ねじれていた親子関係が少しずつ解きほぐされ、親子の絆が深まっていく心温まるヒューマンストーリー。

読売新聞の夕刊に連載されていましたが、小出しでの文章を読んでストーリーをつかむのが苦手なので、書籍化されるのを待っていました。


【あらすじ】

問題を起こし家裁に送られてきた16歳の少年、春斗の補導委託を突然引き受けた父・孝雄。

南部鉄器の職人としては一目置いているが、仕事一筋で決してよい親とは言えなかった父の行動に反発する主人公の悟。

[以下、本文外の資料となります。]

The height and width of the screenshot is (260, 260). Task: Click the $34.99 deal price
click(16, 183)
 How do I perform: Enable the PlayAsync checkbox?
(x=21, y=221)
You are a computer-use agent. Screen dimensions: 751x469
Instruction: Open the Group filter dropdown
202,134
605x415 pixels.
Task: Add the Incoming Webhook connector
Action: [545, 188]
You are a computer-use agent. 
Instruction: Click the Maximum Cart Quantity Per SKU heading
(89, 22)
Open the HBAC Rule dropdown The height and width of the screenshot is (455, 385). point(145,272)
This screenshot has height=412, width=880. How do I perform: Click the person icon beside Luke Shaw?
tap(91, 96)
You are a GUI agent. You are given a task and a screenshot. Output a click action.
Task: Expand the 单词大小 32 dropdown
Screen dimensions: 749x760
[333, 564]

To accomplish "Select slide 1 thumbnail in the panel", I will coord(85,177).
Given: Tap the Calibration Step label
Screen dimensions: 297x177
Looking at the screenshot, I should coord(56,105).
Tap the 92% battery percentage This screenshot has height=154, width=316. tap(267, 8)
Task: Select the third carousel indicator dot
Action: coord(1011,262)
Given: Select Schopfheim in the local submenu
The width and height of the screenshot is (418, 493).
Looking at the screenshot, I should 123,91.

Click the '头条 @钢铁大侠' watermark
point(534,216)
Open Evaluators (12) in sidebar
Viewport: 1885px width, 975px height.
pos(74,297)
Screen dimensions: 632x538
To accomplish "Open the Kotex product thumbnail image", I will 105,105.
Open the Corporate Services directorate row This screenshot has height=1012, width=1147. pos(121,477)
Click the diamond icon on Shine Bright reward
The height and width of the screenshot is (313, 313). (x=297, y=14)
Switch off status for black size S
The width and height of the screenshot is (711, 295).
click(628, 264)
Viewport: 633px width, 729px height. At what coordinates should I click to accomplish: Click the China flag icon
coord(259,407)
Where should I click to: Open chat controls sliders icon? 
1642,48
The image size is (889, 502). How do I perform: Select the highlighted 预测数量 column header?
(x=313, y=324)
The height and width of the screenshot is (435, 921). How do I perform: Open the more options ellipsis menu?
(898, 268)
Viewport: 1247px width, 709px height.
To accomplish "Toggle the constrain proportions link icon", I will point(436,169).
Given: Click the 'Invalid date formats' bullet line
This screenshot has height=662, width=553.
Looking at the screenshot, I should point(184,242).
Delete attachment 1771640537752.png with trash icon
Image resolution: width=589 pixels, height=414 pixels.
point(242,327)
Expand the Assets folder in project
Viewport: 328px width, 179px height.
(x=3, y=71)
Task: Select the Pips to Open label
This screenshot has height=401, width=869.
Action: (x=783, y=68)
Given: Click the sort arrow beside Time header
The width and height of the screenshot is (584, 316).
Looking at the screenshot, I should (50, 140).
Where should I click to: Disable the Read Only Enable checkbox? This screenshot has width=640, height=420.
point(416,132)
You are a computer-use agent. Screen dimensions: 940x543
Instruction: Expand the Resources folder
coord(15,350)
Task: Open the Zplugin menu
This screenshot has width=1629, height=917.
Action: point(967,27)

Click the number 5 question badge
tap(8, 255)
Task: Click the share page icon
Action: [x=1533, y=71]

納得いかぬまま迎え入れることになった保護観察中の春斗と工房で共に働き、同じ屋根の下で暮らすうちに、悟の心は少しずつ変化していく。


【感想】

孝雄と悟、達也・緑と春斗、それぞれの親子間の愛情や葛藤など、揺れ動く心の機微と少しずつ打ち解けられていく過程が描かれていました。


親は自分が過去に経験した辛い思いと同じような苦労を我が子にはさせたくない、との考えから親の思いを子供に押し付けてしまうことは、愛情ではない。子供のたった一度の人生を壊してしまう。

子供のやりたいことや夢を応援し、味方になってあげることの大切さが伝わってきました。


登場人物はみないい人ばかりです。しかし、家族だからこそ、届かない思いと語られない過去があり、そうした思いや気持ちは言葉(形)にして伝えていかなければ決して相手には伝わりません。

スナック『マリー』のママの言葉のとおり、身近な人ほど近すぎて見えないこともあると思いました。


岩手県盛岡を舞台に、父、孝雄の過去を知る鍵となる宮沢賢治の『銀河鉄道の夜』の『グスコーブドリの伝説』。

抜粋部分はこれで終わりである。